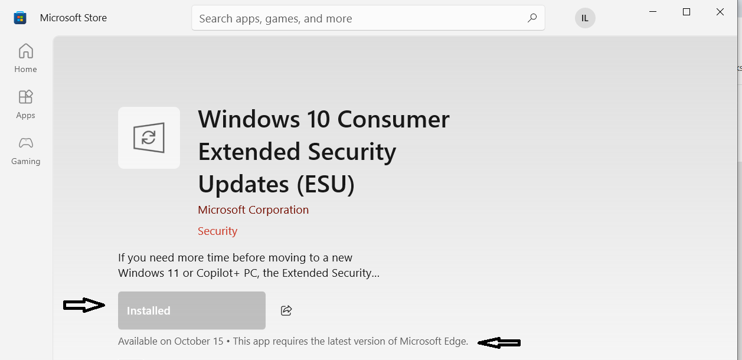Screen dimensions: 742x360
Task: Open the Security category page
Action: coord(217,231)
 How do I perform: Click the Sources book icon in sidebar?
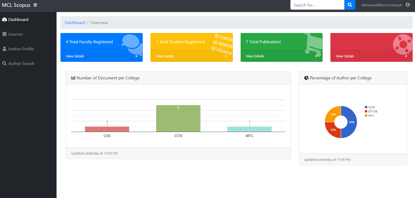click(4, 34)
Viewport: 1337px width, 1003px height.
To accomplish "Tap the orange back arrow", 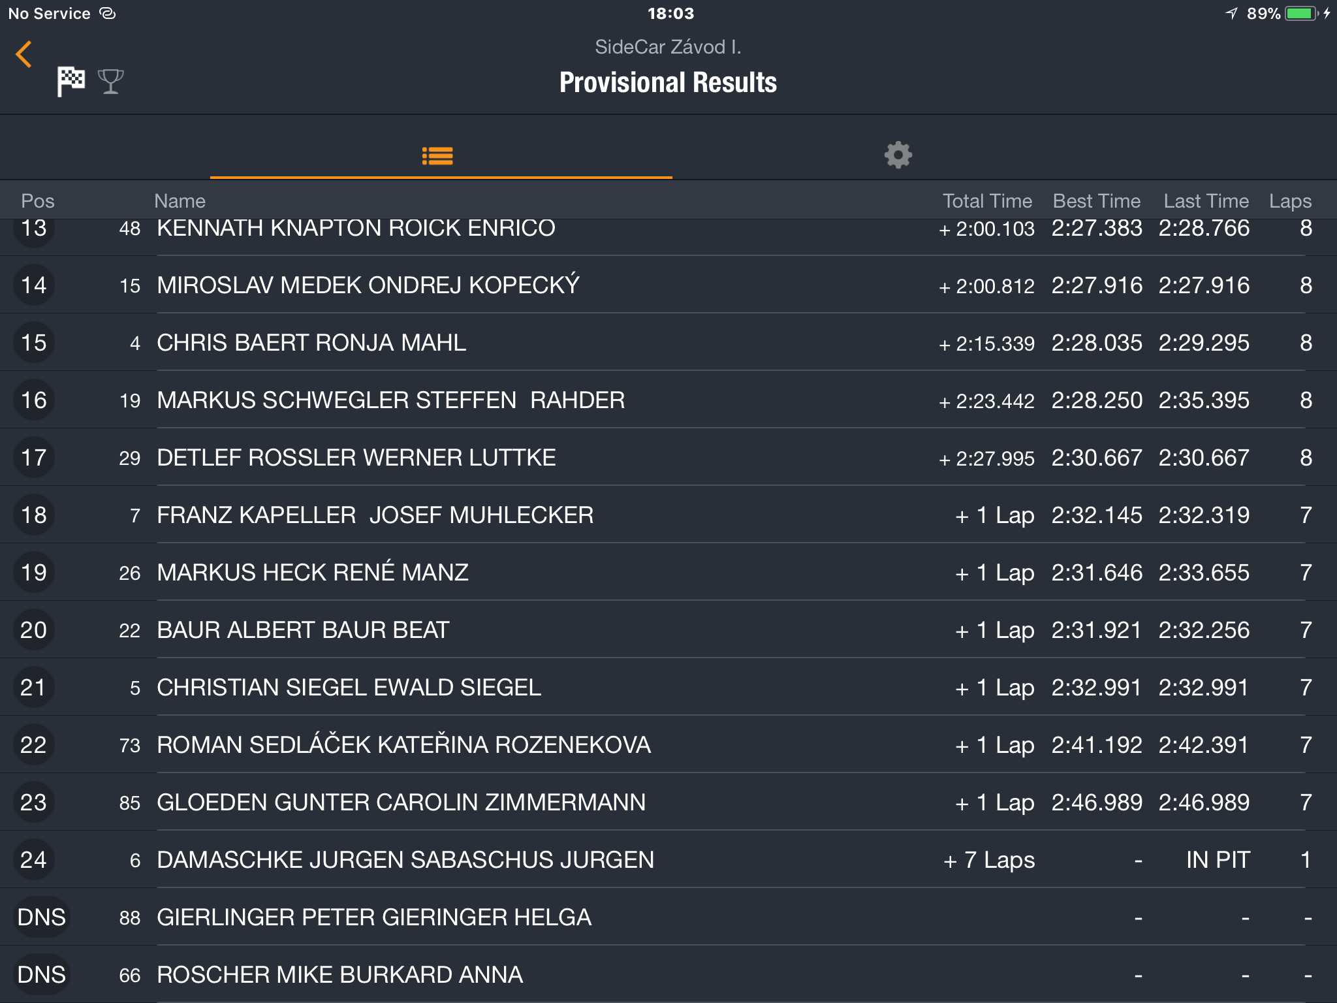I will 24,54.
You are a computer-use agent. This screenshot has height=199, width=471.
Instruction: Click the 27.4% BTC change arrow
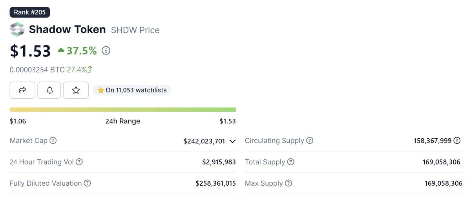(x=90, y=70)
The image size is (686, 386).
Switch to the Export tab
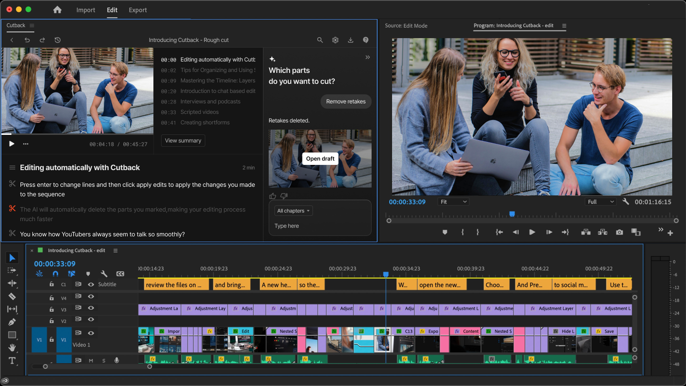pyautogui.click(x=137, y=10)
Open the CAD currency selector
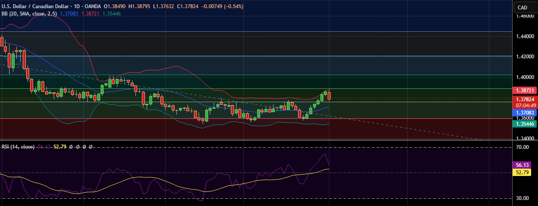This screenshot has width=538, height=206. click(x=522, y=7)

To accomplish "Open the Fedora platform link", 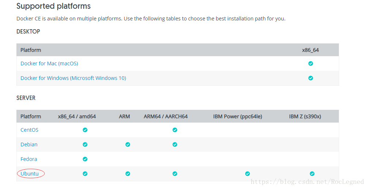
|---|
→ WHAT NEEDS TO BE DONE:
Go to the line containing "Switch to the Export tab", then write out word for word every line from there to the end of the listing. Keep both end lines and drop the pictures.

→ ANSWER SPACE:
Switch to the Export tab
pyautogui.click(x=137, y=10)
Open the CAD currency selector
This screenshot has width=538, height=206. click(x=522, y=7)

To accomplish "Open the Fedora platform link", 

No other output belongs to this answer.